**AIM OF THE TASK**
Exactly as given, write out all the entries again.

**Records drawn from a dataset**

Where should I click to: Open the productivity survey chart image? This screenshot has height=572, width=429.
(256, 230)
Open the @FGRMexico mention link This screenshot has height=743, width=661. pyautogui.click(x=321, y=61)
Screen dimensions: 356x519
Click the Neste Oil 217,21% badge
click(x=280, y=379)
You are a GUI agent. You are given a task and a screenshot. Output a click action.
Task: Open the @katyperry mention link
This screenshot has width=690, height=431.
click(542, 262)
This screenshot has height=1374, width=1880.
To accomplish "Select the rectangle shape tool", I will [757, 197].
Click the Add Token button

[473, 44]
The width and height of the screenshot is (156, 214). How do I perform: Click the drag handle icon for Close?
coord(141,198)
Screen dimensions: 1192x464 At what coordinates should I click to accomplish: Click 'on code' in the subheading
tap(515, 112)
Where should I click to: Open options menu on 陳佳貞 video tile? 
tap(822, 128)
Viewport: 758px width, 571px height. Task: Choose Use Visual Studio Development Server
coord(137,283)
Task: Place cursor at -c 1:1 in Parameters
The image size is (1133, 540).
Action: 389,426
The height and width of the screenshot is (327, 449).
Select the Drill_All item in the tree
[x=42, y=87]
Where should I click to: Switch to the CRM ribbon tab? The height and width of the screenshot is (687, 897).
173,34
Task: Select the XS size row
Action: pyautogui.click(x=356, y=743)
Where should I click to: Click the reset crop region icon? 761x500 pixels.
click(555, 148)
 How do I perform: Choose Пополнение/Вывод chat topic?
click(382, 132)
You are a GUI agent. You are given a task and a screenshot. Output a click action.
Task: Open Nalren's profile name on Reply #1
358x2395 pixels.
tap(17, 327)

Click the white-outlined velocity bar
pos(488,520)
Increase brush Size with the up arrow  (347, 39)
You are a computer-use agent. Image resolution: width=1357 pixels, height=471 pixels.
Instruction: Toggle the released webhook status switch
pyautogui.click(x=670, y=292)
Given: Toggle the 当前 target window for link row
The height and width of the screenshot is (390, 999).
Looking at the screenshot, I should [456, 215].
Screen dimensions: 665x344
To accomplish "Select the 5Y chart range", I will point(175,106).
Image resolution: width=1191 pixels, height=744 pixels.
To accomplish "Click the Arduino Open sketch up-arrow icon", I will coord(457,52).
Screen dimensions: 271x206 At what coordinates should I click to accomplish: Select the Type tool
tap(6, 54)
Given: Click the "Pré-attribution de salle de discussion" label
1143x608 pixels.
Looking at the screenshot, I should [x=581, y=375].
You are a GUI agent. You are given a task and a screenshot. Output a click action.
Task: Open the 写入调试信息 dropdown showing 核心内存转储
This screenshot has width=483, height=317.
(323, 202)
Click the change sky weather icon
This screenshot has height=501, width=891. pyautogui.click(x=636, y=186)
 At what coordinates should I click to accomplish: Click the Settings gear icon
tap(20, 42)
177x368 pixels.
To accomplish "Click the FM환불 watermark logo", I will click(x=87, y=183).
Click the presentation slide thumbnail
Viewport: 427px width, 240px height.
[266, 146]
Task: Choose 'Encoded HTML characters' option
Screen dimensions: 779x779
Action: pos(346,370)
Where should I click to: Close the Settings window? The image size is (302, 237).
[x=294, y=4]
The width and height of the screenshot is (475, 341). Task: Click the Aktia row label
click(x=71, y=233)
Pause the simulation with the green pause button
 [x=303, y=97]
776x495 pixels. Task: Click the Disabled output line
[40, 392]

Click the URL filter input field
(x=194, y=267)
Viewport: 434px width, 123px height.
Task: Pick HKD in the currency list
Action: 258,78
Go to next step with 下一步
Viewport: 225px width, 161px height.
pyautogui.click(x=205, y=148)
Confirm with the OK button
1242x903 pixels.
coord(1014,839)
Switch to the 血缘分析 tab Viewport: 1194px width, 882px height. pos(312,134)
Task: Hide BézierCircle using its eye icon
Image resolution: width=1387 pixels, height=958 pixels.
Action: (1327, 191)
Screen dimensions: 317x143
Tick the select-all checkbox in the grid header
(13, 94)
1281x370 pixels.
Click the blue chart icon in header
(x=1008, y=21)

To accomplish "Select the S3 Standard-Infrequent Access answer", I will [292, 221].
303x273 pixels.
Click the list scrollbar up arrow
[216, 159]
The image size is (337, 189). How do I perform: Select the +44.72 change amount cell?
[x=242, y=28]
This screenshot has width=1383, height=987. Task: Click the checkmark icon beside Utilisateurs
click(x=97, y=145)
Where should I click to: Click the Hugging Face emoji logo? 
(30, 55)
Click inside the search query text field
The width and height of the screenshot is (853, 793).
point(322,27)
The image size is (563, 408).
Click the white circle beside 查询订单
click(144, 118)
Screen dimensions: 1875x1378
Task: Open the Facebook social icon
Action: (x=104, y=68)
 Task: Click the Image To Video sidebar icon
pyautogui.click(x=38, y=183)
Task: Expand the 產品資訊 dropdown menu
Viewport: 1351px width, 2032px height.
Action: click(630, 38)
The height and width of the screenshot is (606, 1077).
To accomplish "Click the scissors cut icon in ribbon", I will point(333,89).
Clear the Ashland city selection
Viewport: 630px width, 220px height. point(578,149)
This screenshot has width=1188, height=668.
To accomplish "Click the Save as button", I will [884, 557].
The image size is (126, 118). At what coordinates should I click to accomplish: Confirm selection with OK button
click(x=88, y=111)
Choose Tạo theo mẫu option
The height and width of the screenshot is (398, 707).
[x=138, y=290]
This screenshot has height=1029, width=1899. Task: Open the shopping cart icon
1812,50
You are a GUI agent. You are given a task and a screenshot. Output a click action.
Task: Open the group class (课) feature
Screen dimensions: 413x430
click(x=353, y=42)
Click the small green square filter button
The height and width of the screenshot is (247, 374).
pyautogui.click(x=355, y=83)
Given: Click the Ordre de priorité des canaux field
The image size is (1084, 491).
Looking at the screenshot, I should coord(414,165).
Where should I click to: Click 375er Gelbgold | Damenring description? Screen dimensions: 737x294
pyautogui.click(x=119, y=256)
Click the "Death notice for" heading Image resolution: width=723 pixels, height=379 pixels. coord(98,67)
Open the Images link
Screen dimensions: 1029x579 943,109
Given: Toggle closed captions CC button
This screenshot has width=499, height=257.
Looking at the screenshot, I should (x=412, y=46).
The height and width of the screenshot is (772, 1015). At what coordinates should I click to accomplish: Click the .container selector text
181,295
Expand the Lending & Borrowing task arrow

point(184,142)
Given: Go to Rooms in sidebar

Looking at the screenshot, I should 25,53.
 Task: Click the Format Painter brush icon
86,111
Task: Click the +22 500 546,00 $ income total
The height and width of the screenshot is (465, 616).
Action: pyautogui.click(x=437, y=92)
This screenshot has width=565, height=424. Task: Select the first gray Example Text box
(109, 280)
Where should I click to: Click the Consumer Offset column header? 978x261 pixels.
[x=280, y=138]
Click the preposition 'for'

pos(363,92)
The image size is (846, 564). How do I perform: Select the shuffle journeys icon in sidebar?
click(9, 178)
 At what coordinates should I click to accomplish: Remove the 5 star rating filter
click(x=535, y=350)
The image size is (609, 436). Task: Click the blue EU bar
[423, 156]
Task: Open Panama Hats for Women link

**OUTPUT OF THE TASK**
Where should I click to: Open the productivity survey chart image? This screenshot has height=572, width=429.
(256, 230)
Open the @FGRMexico mention link This screenshot has height=743, width=661. pyautogui.click(x=321, y=61)
Screen dimensions: 356x519
Click the Neste Oil 217,21% badge
click(x=280, y=379)
You are a GUI agent. You are given a task and a screenshot. Output a click action.
Task: Open the @katyperry mention link
This screenshot has width=690, height=431.
click(542, 262)
This screenshot has height=1374, width=1880.
To accomplish "Select the rectangle shape tool", I will [757, 197].
Click the Add Token button

[473, 44]
The width and height of the screenshot is (156, 214). How do I perform: Click the drag handle icon for Close?
coord(141,198)
Screen dimensions: 1192x464 At what coordinates should I click to accomplish: Click 'on code' in the subheading
tap(515, 112)
Where should I click to: Open options menu on 陳佳貞 video tile? 
tap(822, 128)
Viewport: 758px width, 571px height. Task: Choose Use Visual Studio Development Server
coord(137,283)
Task: Place cursor at -c 1:1 in Parameters
The image size is (1133, 540).
Action: 389,426
The height and width of the screenshot is (327, 449).
Select the Drill_All item in the tree
[x=42, y=87]
Where should I click to: Switch to the CRM ribbon tab? The height and width of the screenshot is (687, 897).
173,34
Task: Select the XS size row
Action: pyautogui.click(x=356, y=743)
Where should I click to: Click the reset crop region icon? 761x500 pixels.
click(555, 148)
 How do I perform: Choose Пополнение/Вывод chat topic?
click(382, 132)
You are a GUI agent. You are given a task and a screenshot. Output a click action.
Task: Open Nalren's profile name on Reply #1
358x2395 pixels.
tap(17, 327)

Click the white-outlined velocity bar
pos(488,520)
Increase brush Size with the up arrow  (347, 39)
You are a computer-use agent. Image resolution: width=1357 pixels, height=471 pixels.
Instruction: Toggle the released webhook status switch
pyautogui.click(x=670, y=292)
Given: Toggle the 当前 target window for link row
The height and width of the screenshot is (390, 999).
Looking at the screenshot, I should [456, 215].
Screen dimensions: 665x344
To accomplish "Select the 5Y chart range", I will point(175,106).
Image resolution: width=1191 pixels, height=744 pixels.
To accomplish "Click the Arduino Open sketch up-arrow icon", I will coord(457,52).
Screen dimensions: 271x206 At what coordinates should I click to accomplish: Select the Type tool
tap(6, 54)
Given: Click the "Pré-attribution de salle de discussion" label
1143x608 pixels.
Looking at the screenshot, I should [x=581, y=375].
You are a GUI agent. You are given a task and a screenshot. Output a click action.
Task: Open the 写入调试信息 dropdown showing 核心内存转储
This screenshot has width=483, height=317.
(323, 202)
Click the change sky weather icon
This screenshot has height=501, width=891. pyautogui.click(x=636, y=186)
 At what coordinates should I click to accomplish: Click the Settings gear icon
tap(20, 42)
177x368 pixels.
To accomplish "Click the FM환불 watermark logo", I will click(x=87, y=183).
Click the presentation slide thumbnail
Viewport: 427px width, 240px height.
[266, 146]
Task: Choose 'Encoded HTML characters' option
Screen dimensions: 779x779
Action: pos(346,370)
Where should I click to: Close the Settings window? The image size is (302, 237).
[x=294, y=4]
The width and height of the screenshot is (475, 341). Task: Click the Aktia row label
click(x=71, y=233)
Pause the simulation with the green pause button
 [x=303, y=97]
776x495 pixels. Task: Click the Disabled output line
[40, 392]

Click the URL filter input field
(x=194, y=267)
Viewport: 434px width, 123px height.
Task: Pick HKD in the currency list
Action: 258,78
Go to next step with 下一步
Viewport: 225px width, 161px height.
pyautogui.click(x=205, y=148)
Confirm with the OK button
1242x903 pixels.
coord(1014,839)
Switch to the 血缘分析 tab Viewport: 1194px width, 882px height. pos(312,134)
Task: Hide BézierCircle using its eye icon
Image resolution: width=1387 pixels, height=958 pixels.
Action: (1327, 191)
Screen dimensions: 317x143
Tick the select-all checkbox in the grid header
(13, 94)
1281x370 pixels.
Click the blue chart icon in header
(x=1008, y=21)

To accomplish "Select the S3 Standard-Infrequent Access answer", I will [292, 221].
303x273 pixels.
Click the list scrollbar up arrow
[216, 159]
The image size is (337, 189). How do I perform: Select the +44.72 change amount cell?
[x=242, y=28]
This screenshot has width=1383, height=987. Task: Click the checkmark icon beside Utilisateurs
click(x=97, y=145)
Where should I click to: Click the Hugging Face emoji logo? 
(30, 55)
Click inside the search query text field
The width and height of the screenshot is (853, 793).
point(322,27)
The image size is (563, 408).
Click the white circle beside 查询订单
click(144, 118)
Screen dimensions: 1875x1378
Task: Open the Facebook social icon
Action: (x=104, y=68)
 Task: Click the Image To Video sidebar icon
pyautogui.click(x=38, y=183)
Task: Expand the 產品資訊 dropdown menu
Viewport: 1351px width, 2032px height.
Action: click(630, 38)
The height and width of the screenshot is (606, 1077).
To accomplish "Click the scissors cut icon in ribbon", I will point(333,89).
Clear the Ashland city selection
Viewport: 630px width, 220px height. point(578,149)
This screenshot has width=1188, height=668.
To accomplish "Click the Save as button", I will [884, 557].
The image size is (126, 118). At what coordinates should I click to accomplish: Confirm selection with OK button
click(x=88, y=111)
Choose Tạo theo mẫu option
The height and width of the screenshot is (398, 707).
[x=138, y=290]
This screenshot has height=1029, width=1899. Task: Open the shopping cart icon
1812,50
You are a GUI agent. You are given a task and a screenshot. Output a click action.
Task: Open the group class (课) feature
Screen dimensions: 413x430
click(x=353, y=42)
Click the small green square filter button
The height and width of the screenshot is (247, 374).
pyautogui.click(x=355, y=83)
Given: Click the Ordre de priorité des canaux field
The image size is (1084, 491).
Looking at the screenshot, I should coord(414,165).
Where should I click to: Click 375er Gelbgold | Damenring description? Screen dimensions: 737x294
pyautogui.click(x=119, y=256)
Click the "Death notice for" heading Image resolution: width=723 pixels, height=379 pixels. coord(98,67)
Open the Images link
Screen dimensions: 1029x579 943,109
Given: Toggle closed captions CC button
This screenshot has width=499, height=257.
Looking at the screenshot, I should (x=412, y=46).
The height and width of the screenshot is (772, 1015). At what coordinates should I click to accomplish: Click the .container selector text
181,295
Expand the Lending & Borrowing task arrow

point(184,142)
Given: Go to Rooms in sidebar

Looking at the screenshot, I should 25,53.
 Task: Click the Format Painter brush icon
86,111
Task: Click the +22 500 546,00 $ income total
The height and width of the screenshot is (465, 616).
Action: pyautogui.click(x=437, y=92)
This screenshot has width=565, height=424. Task: Select the first gray Example Text box
(109, 280)
Where should I click to: Click the Consumer Offset column header? 978x261 pixels.
[x=280, y=138]
Click the preposition 'for'

pos(363,92)
The image size is (846, 564). How do I perform: Select the shuffle journeys icon in sidebar?
click(9, 178)
 At what coordinates should I click to accomplish: Remove the 5 star rating filter
click(x=535, y=350)
The image size is (609, 436). Task: Click the blue EU bar
[423, 156]
Task: Open Panama Hats for Women link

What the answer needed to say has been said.